### Task to complete
In the passage below about Upper Darby, why was the township treasurer concerned about how the federal relief money had been mixed with other township revenue? Answer in one to three sentences.

### Selected passage
[Start of section]

A kerfuffle erupted this week in Upper Darby thanks to that large lump sum of federal money, which is part of the American Relief Plan Act passed by Congress and signed into law by President Biden last March.

The elected township treasurer initially raised questions about the ARPA money in a report he gave to the local Council at a Feb. 2 meeting. He was concerned with the use of the federal money and the way it had been mixed in with other township revenue because it could only be used for certain township needs.

Those questions, in turn, caused chaos and turmoil at Upper Darby's municipal meetings the last two weeks that nearly led to a revolt by township workers on Monday. By Wednesday, local officials all seemed satisfied that the money was accounted for and all workers will get paid on time.

Still, the trouble was rooted -- according to interviews with the mayor, treasurer and chief administrative officer -- in Upper Darby's handling of cash it never would have had if the coronavirus pandemic didn't happen. Here's a look at what led to the unrest in Pennsylvania's sixth-largest municipality.

[End of section]

### Data section
[Start of section]

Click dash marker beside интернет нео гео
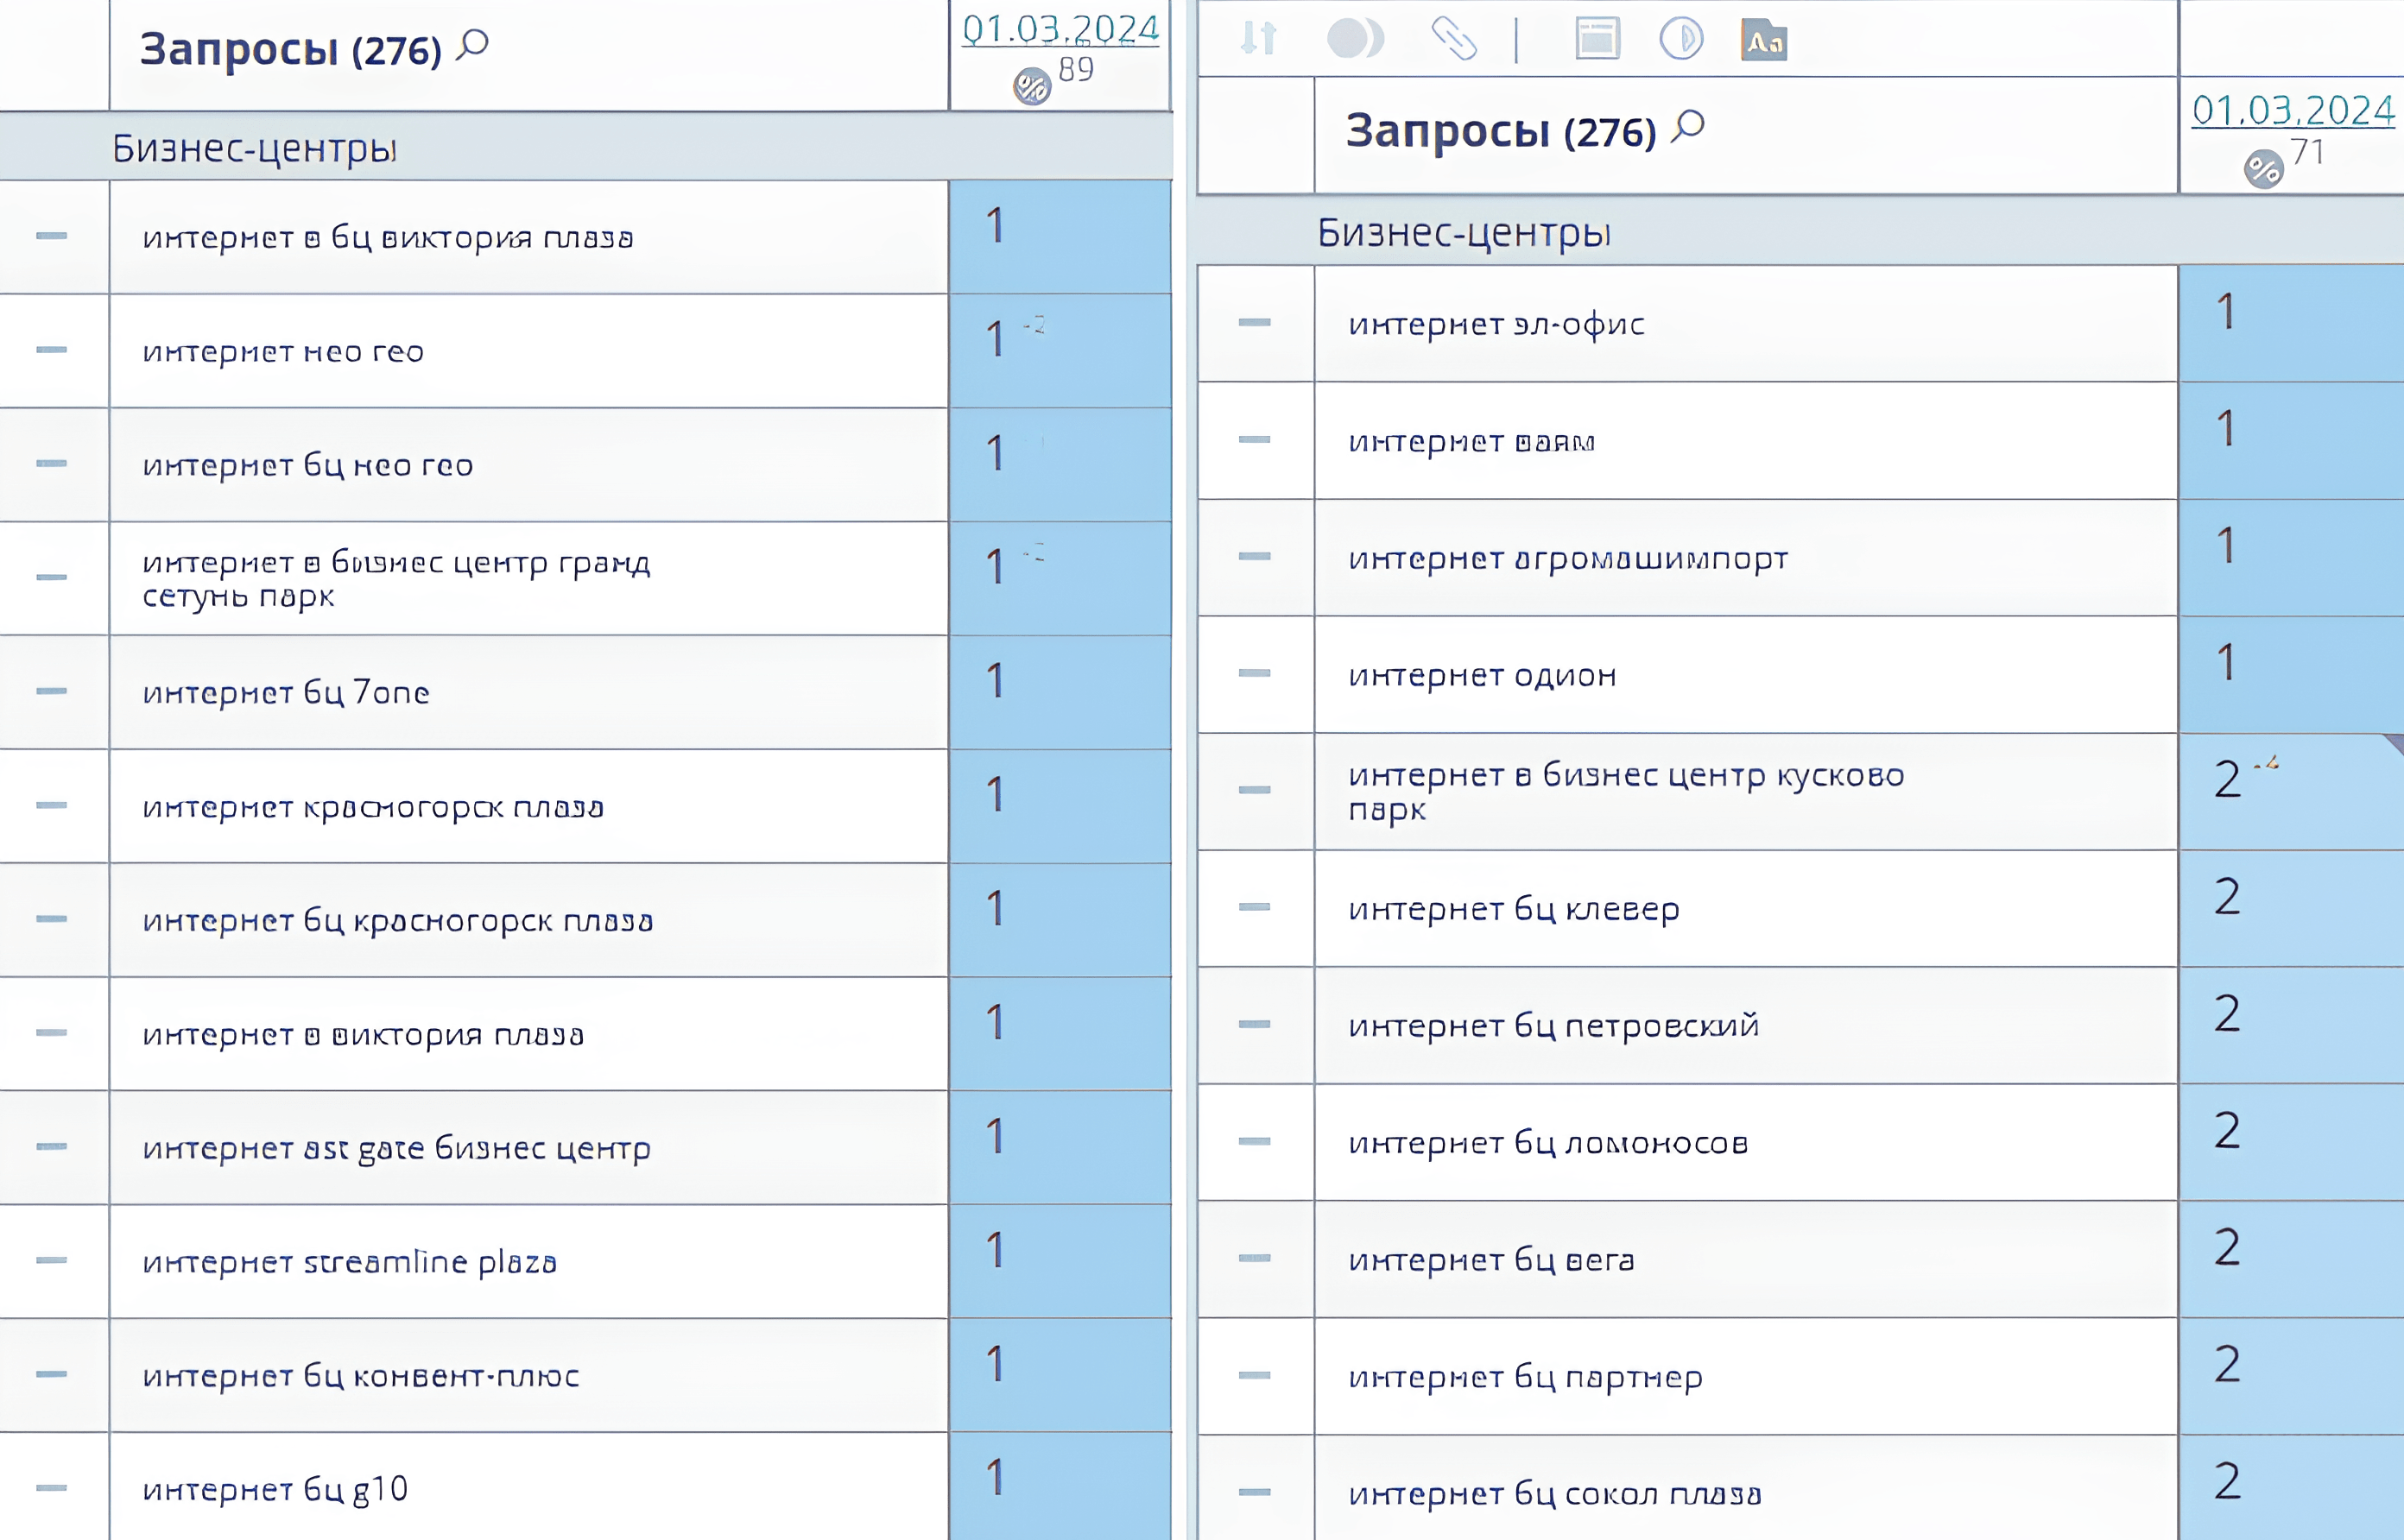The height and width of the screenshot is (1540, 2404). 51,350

[End of section]

### Solved problem
The treasurer was concerned because the federal ARPA money could only be used for certain township needs. Mixing it with other township revenue therefore raised questions about how it was being used.